As the White House continues to beat a drum on Iran, leaders on both sides will find ways to dehumanize the other side’s key state figures.
This hasn’t happened with former Iran President Mohammed Khatami quite yet, but word is out that Senator Rick Santorum and his allies are outraged about the Iranian leader’s visit and out trying to serve Khatami with a subpoena regarding war crimes. But what Santorum hasn’t figured out is that his party’s CEO, President Bush as well as Secretary of State Rice extended Khatami a visa because he is considered to be one of the good guys in Iran — and a potential ally in the long run.


Given that, it’s useful to hear what Khatami is saying.
Here are some glimpses from a Robert Fisk article yesterday:

“The policies of the neo-conservatives have created a war that creates more extremists and radicals,” he told The Independent in Chicago. “The events of 9/11 gave them this ability to create fear and anxiety. . .and to create new policies of their own and now events are creating an expansion of extremists on both sides. A struggle is under way to dominate this world multilaterally … We are a witness to war – with suppression from one side and extremist reaction in the form of terror from the other.”
Mr Khatami might appear an improbable figure in the breakfast room of one of Chicago’s smartest hotels, dressed in his black turban and long gown, his spectacles giving him the appearance of a university don — which he once was — rather than the seer of Iran, a man whose demands for a civil society and democracy at home were overwhelmed by the ascetic clerics who surround the Supreme Leader, Ayatollah Khamenei. Yet he is enormously important in the Sunni as well as the Shia Muslim worlds as a philosopher-scholar, which is probably why the Bush administration gave him a visa, and his message was the sharpest he has ever delivered to the Muslim world and the secular West.
The former president said: “We have to find ways to confront these people on both sides. We need public opinion to be influenced. . .And now the neo-conservative policies have created this sort of war.”
But Mr Khatami, who defended Iran’s role in the nuclear crisis between the West and Tehran — he asked why Israel was allowed nuclear weapons while refusing to sign the nuclear non-proliferation pact — did not spare the perpetrators of what he called “the inhumane terrorist attacks” of 11 September 2001. “I was one of the first officials to condemn this barbaric act. . .this inferno would only intensify extremism and one-sidedness and would have no outcome except to retard justice and intellect and sacrifice righteousness and humanity,” he said.

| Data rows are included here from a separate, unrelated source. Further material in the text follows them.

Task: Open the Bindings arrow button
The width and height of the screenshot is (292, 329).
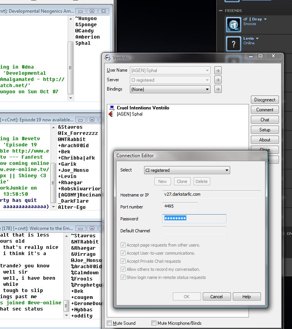Action: (218, 89)
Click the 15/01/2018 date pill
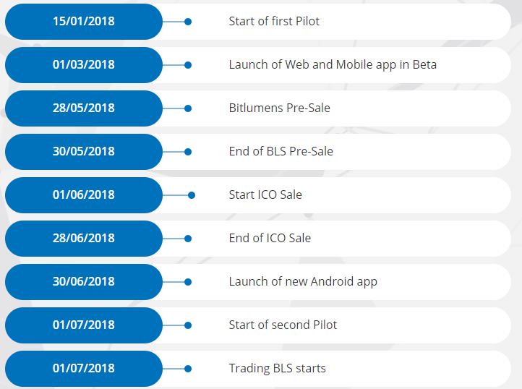The height and width of the screenshot is (389, 522). tap(84, 22)
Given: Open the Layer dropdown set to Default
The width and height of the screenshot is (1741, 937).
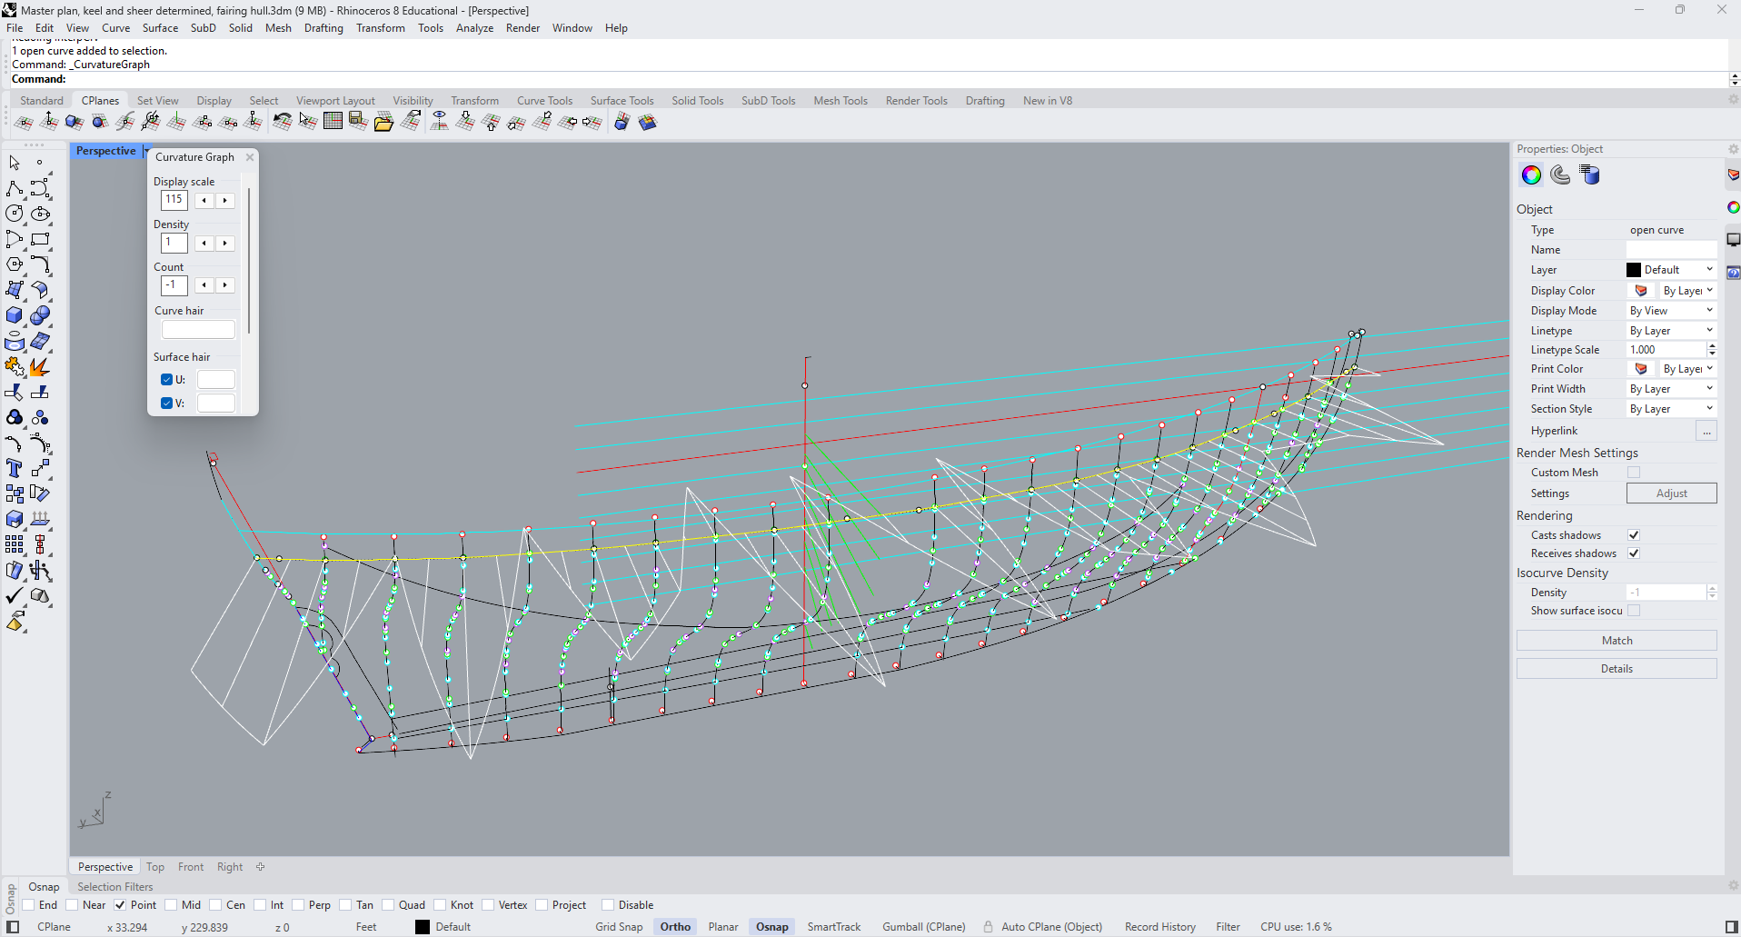Looking at the screenshot, I should point(1670,270).
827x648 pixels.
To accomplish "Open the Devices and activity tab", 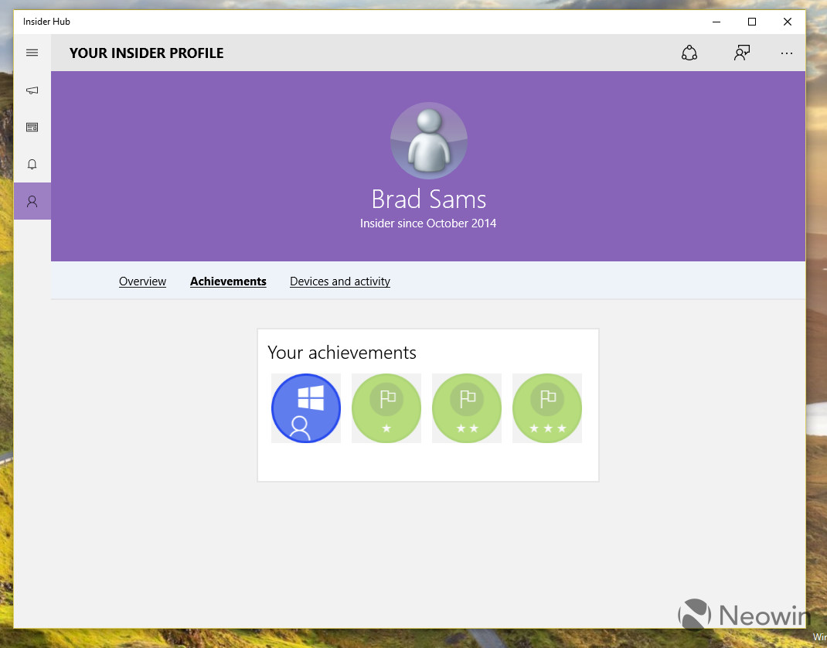I will 340,281.
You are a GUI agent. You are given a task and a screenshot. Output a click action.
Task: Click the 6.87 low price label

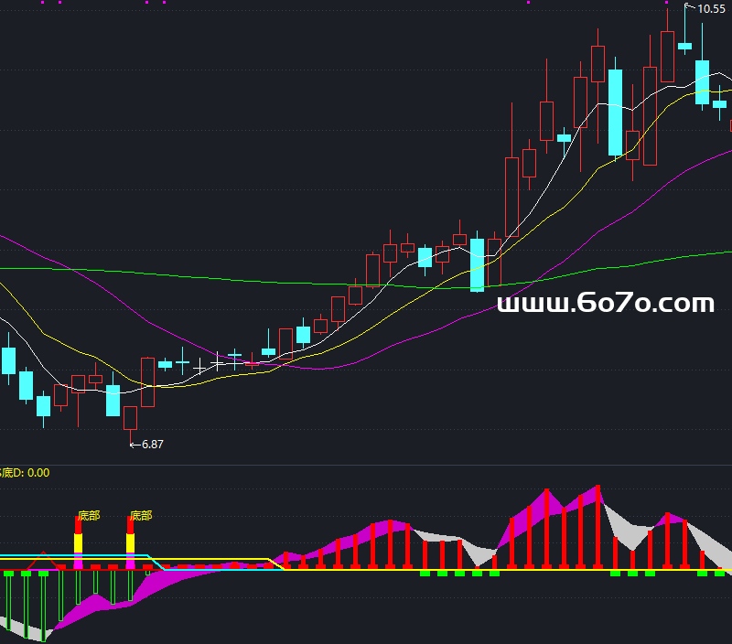click(x=151, y=444)
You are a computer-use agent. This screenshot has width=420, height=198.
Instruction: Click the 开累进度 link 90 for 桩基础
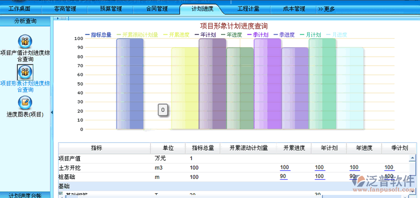tap(284, 177)
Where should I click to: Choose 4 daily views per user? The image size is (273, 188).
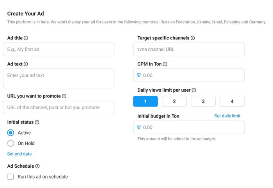(x=232, y=101)
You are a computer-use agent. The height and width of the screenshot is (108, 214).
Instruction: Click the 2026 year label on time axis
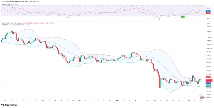click(117, 100)
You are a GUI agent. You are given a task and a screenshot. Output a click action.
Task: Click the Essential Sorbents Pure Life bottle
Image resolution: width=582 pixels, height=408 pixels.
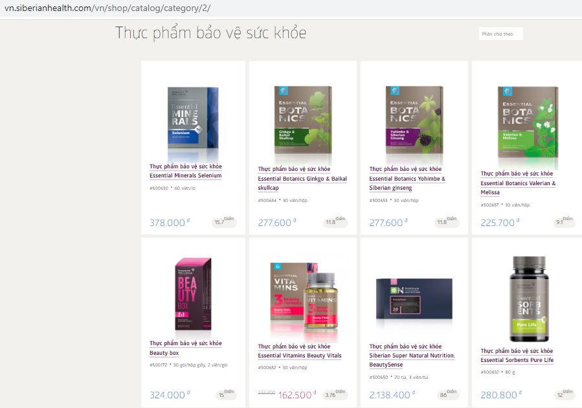(x=529, y=299)
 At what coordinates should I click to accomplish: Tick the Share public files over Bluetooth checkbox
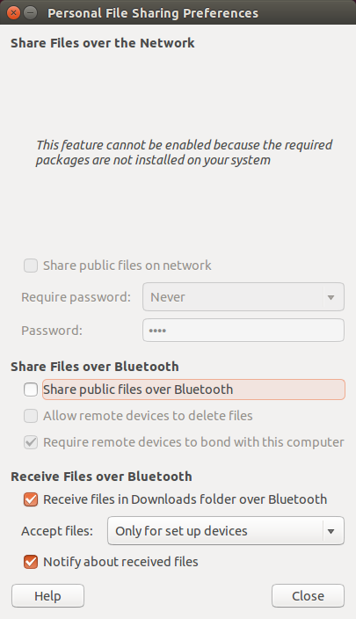click(31, 390)
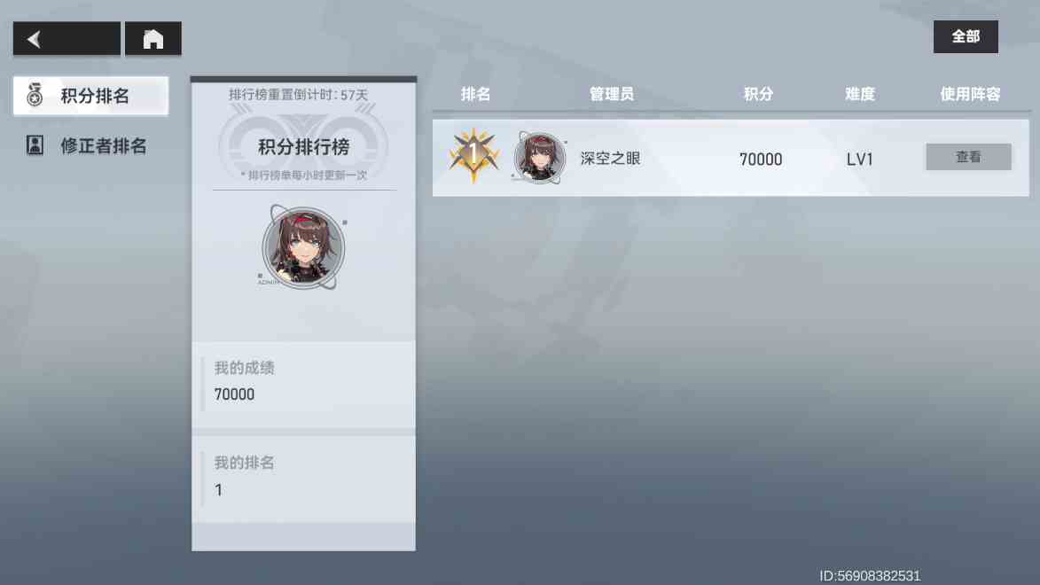Click the medal icon beside 积分排名
Screen dimensions: 1040x585
(x=35, y=96)
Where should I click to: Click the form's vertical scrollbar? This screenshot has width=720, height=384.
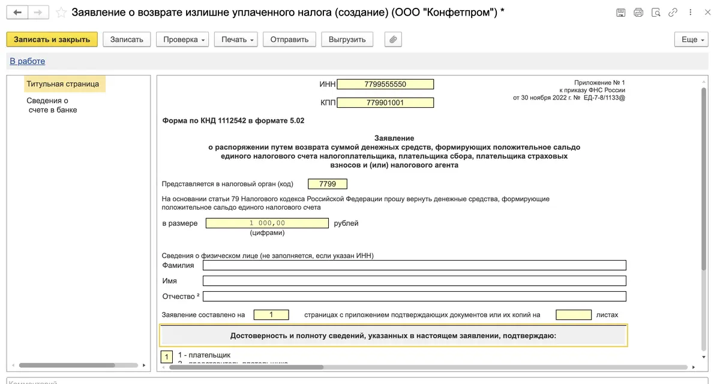[704, 180]
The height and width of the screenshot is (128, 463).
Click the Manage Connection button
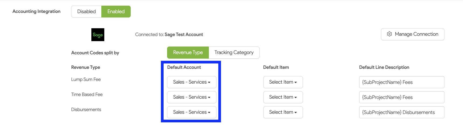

It is useful to remember that after the terrorist attacks on September 11, 2001, Iranians went to the street lighting candles and sending a message of solidarity with Americans. Khatami, when President, was helpful in numerous ways to U.S. foreign policy interests in the Balkans and Gulf.
This is the time — no matter what one thinks about Iran’s ultimate nuclear pretensions — that all parties should be listening carefully to one another, and frankly speaking. I will be attending a session with Khatami tonight in New York and am fairly sure the meeting will be off the record, but I will share back what I can without violating the rules of the small group exchange.
Shades of gray are what are important here — not the black and white.
— Steve Clemons
Ed. Note: Thanks to PGS for the Robert Fisk commentary.